Few bands the world over get it right, so when one comes along I’m a tad apprehensive. I’ve been hurt before, you see. My wife and I figured we’d give English rockers The Struts a shot Saturday night in the basement venue of the Main Street Armory. Let me say right off, this is a great venue with hints at the Penny Arcade or Scorgies. It's got a stripped-down underground appeal, and the sound was infinitely more discernible without threatening the volume.
The show was uncharacteristically on time, so we missed the two warm-up acts. The crowd of roughly 500 was a pogo stick parade with its hands in the air as The Struts sashayed onto the stage and rocked it hard for a good 90 minutes. The room was clearly filled with fans as the prompts for sing-alongs were answered thunderously.

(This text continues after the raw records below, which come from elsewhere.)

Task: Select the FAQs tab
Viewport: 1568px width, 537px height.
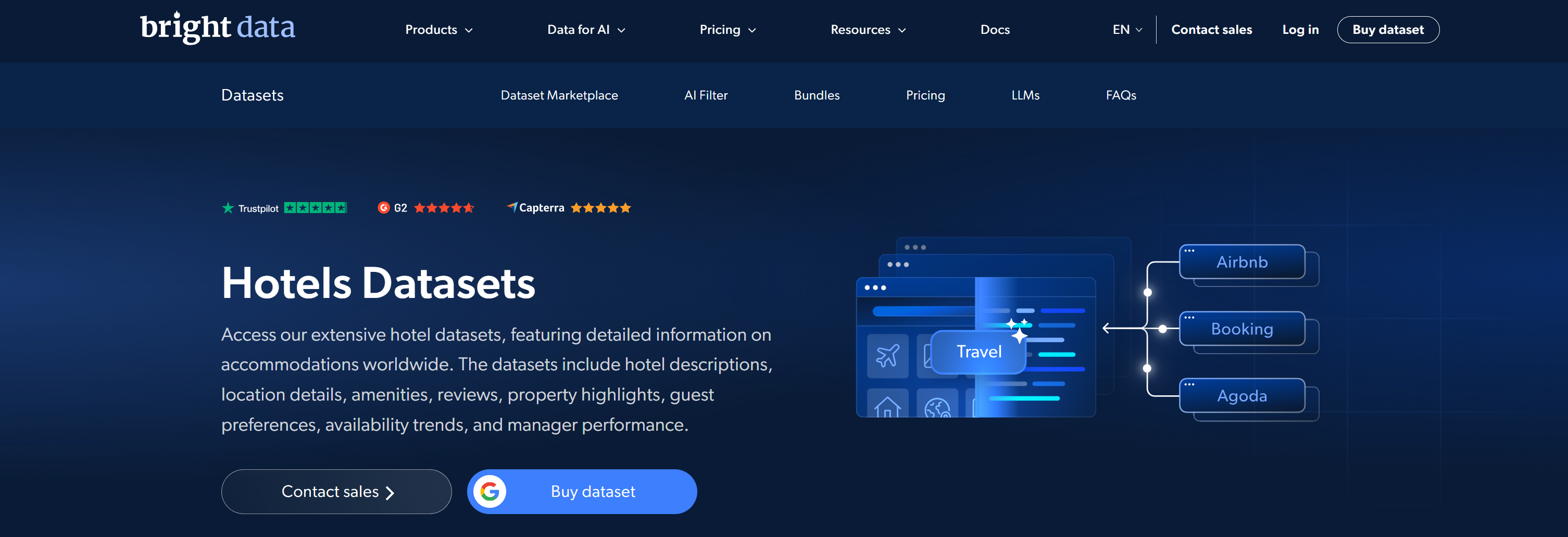Action: point(1121,95)
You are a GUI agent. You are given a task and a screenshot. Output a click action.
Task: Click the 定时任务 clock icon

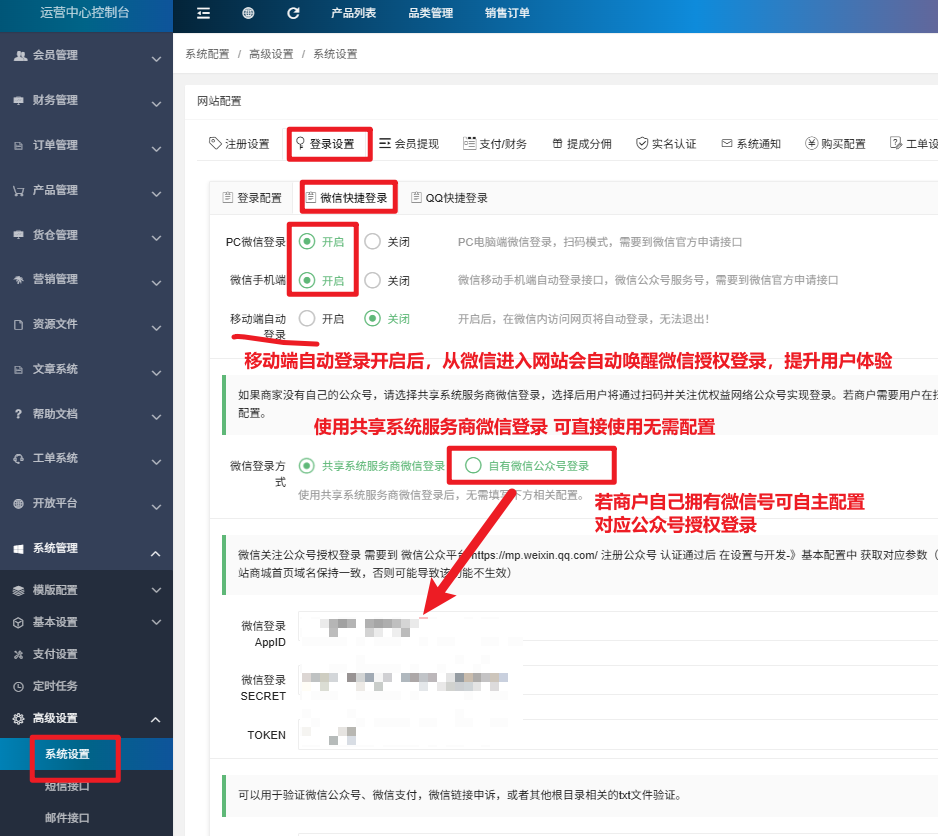18,686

The band was a mix of glam rock aesthetic with nods to Nazareth, Humble Pie, Aerosmith, Queen -- singer Luke Spiller looks a lot like Mr. Mercury, and he's employed Mercury’s seamstress, Zandra Rhodes, to design his onstage threads -- and dips into more contemporary waters, like Oasis. Adam Slack’s guitar playing was tastefully refined with riffs-o-plenty.
The band didn’t over perform it, despite Spiller’s costume changes and drunken marionette dance moves, and delivered some incredible, in-the-the pocket rock that seems to be coming straight at us, not from behind.